She seriously needs to find another hobby other than bouncing on cock.
He had a stripper pole in his bedroom. I didn't know whether to be impressed or creeped out.
There needs to be a newsfeed for phones... A list of all my drunken calls, texts, BBMs, new contacts, pictures sent AND received, all in chronological order.
At what point did you actually think that you could throw knives safely?
I am burnt. Have a black eye. Face dove into the grass and got pissed on. Time of my life. God Bless the USA.
But he found my shoe...that at least deserves a handjob.
How did she break his doorknob?
That was our fault. We put a chair under the doorknob so that she wouldn't wander out of his room in the middle of the night and jump into bed with her ex. But she's stronger than we thought.

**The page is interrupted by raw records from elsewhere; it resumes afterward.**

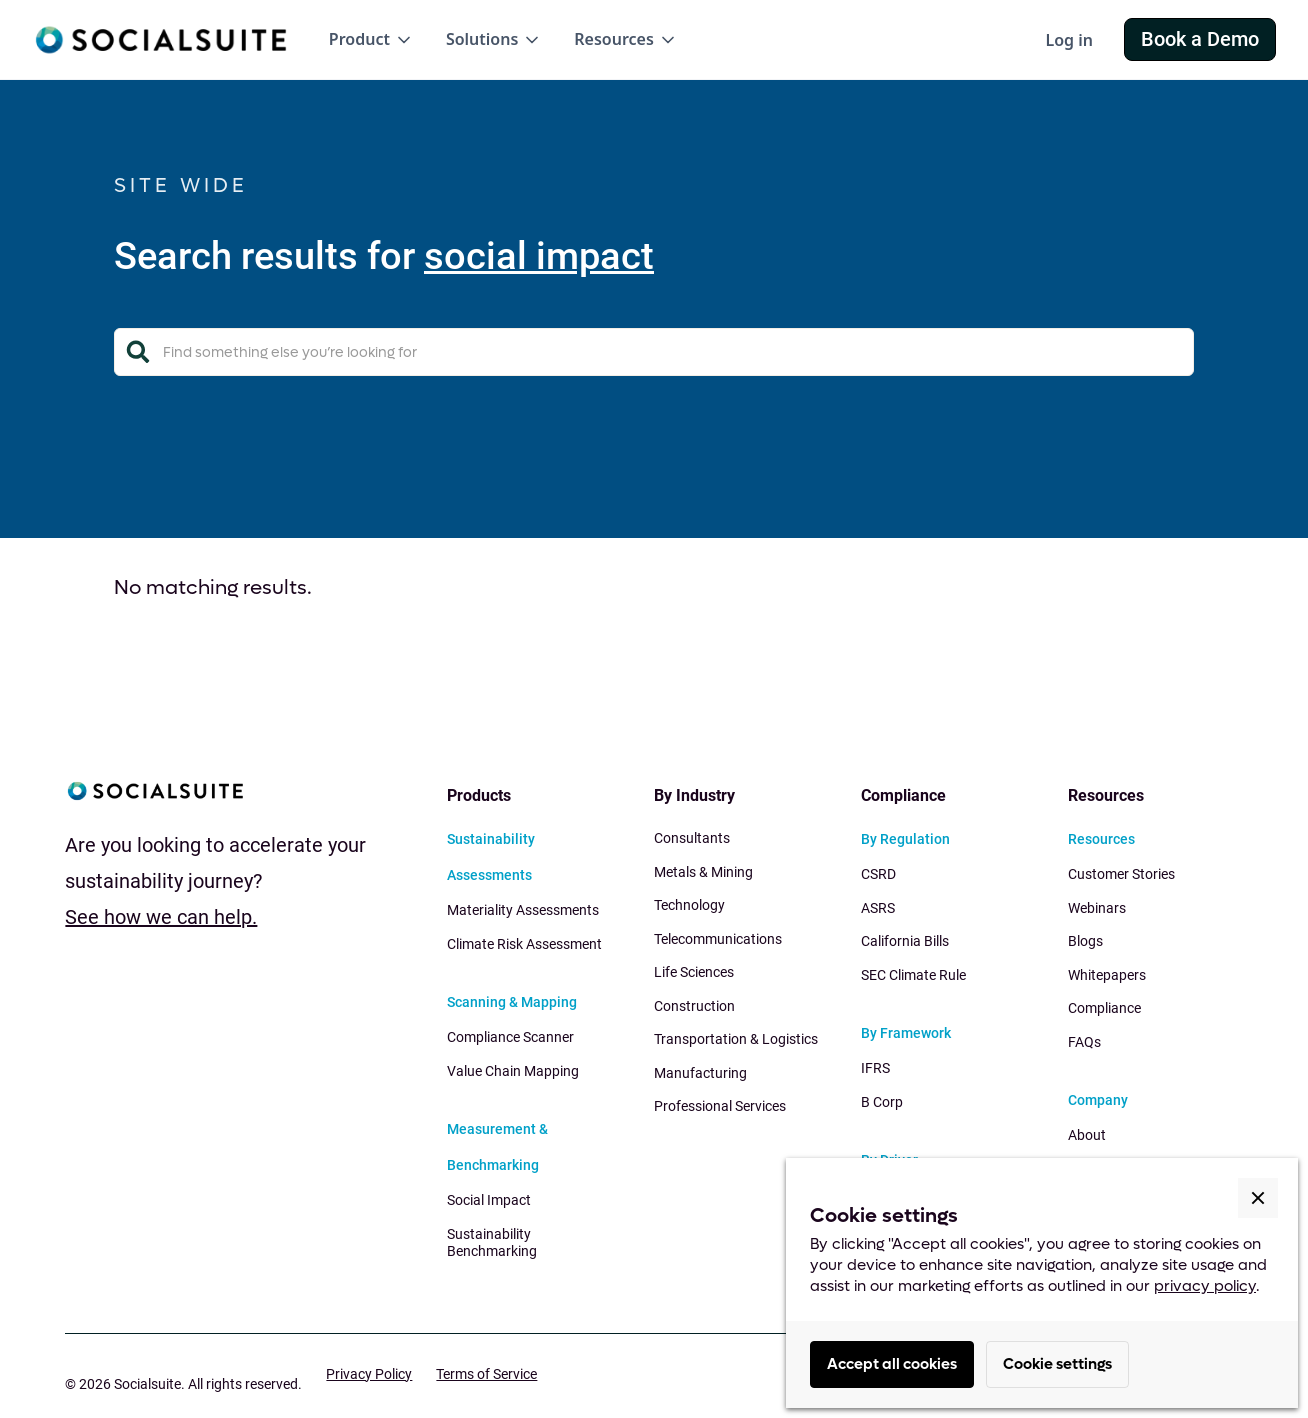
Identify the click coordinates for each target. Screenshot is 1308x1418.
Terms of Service (486, 1374)
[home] (160, 40)
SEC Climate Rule (913, 975)
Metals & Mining (703, 872)
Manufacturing (700, 1073)
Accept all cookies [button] (892, 1364)
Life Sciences (694, 972)
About (1087, 1135)
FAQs (1084, 1042)
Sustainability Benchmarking (492, 1243)
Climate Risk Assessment (524, 944)
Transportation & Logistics (736, 1039)
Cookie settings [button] (1057, 1364)
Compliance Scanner (510, 1037)
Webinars (1097, 908)
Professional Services (720, 1106)
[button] (371, 39)
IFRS (875, 1068)
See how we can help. (161, 917)
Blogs (1085, 941)
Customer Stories (1121, 874)
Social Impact (489, 1200)
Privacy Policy (369, 1374)
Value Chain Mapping (513, 1071)
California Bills (905, 941)
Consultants (692, 838)
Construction (694, 1006)
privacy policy (1205, 1286)
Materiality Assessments (523, 910)
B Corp (882, 1102)
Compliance (1104, 1008)
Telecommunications (718, 939)
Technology (689, 905)
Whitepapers (1107, 975)
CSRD (878, 874)
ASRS (878, 908)
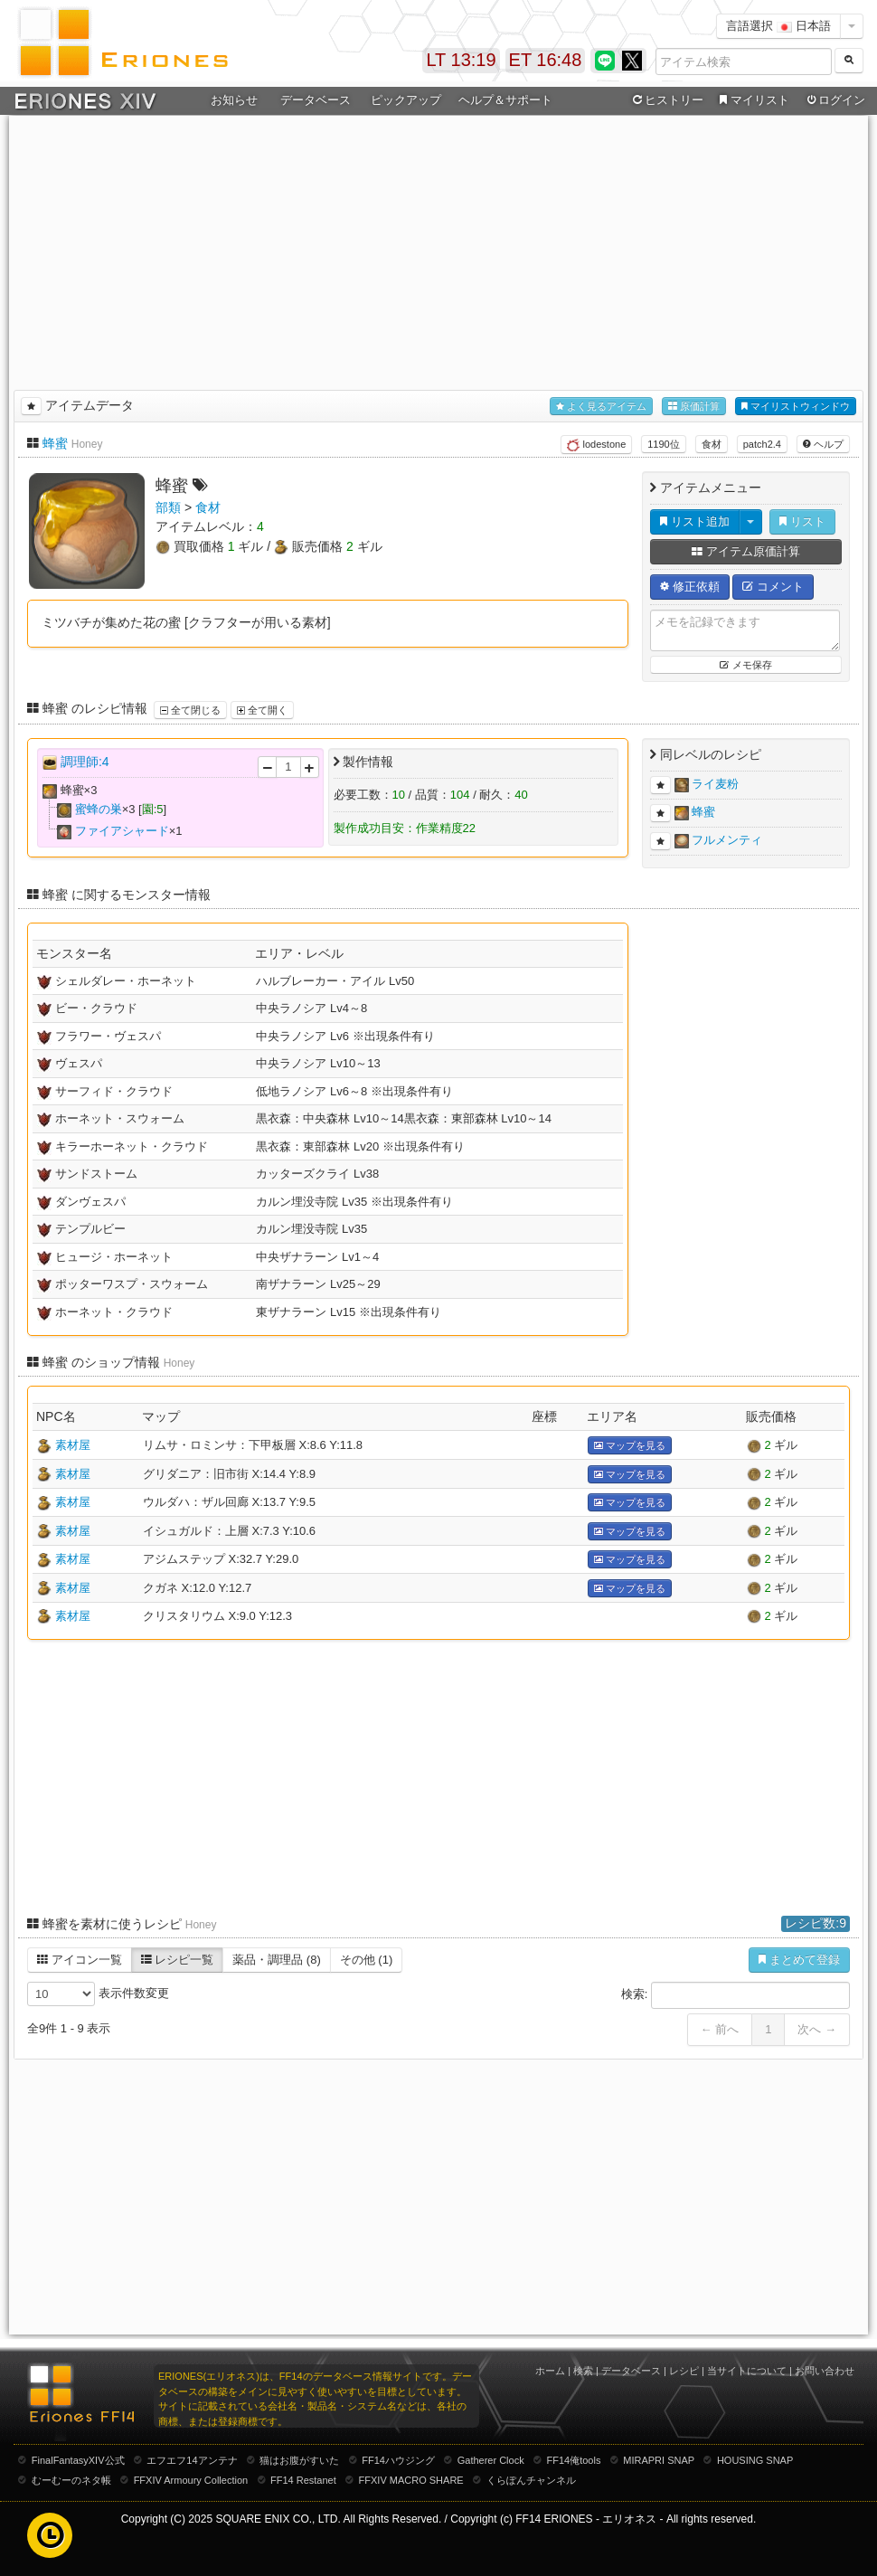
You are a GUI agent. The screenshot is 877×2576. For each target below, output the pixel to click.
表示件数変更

No, that's just what we do when we hang out. We get drunk, have really awesome sex, then fight about why we never worked as a couple
Using a miniature baseball bat to kill a mosquito in the house may not have been the most efficient or safest way, but that thing is fucking dead. However, so are three wine glasses, a lamp, and my baseball bat privileges. Worth it.
Whoever put salsa in the kiddie pool.....your an ass. Fuck you.
I'm crying at a bar by myself drinking a pear martini drawing things dicks are scared of. How was your day?
I totally forgot about finals week. im the worst adderall salesman ever.
It's been two dates and she just invited me to her aunts funeral. I can't even. Who the fuck does that? I need to drink I'm coming to get you in 5
He just said Bill Nye is just a dude. If I ever considered sleeping with him, I never will now.
I am not even ashamed to say it, I got laid in the stairwell of the hotel, by a 29 year old. It was awesome!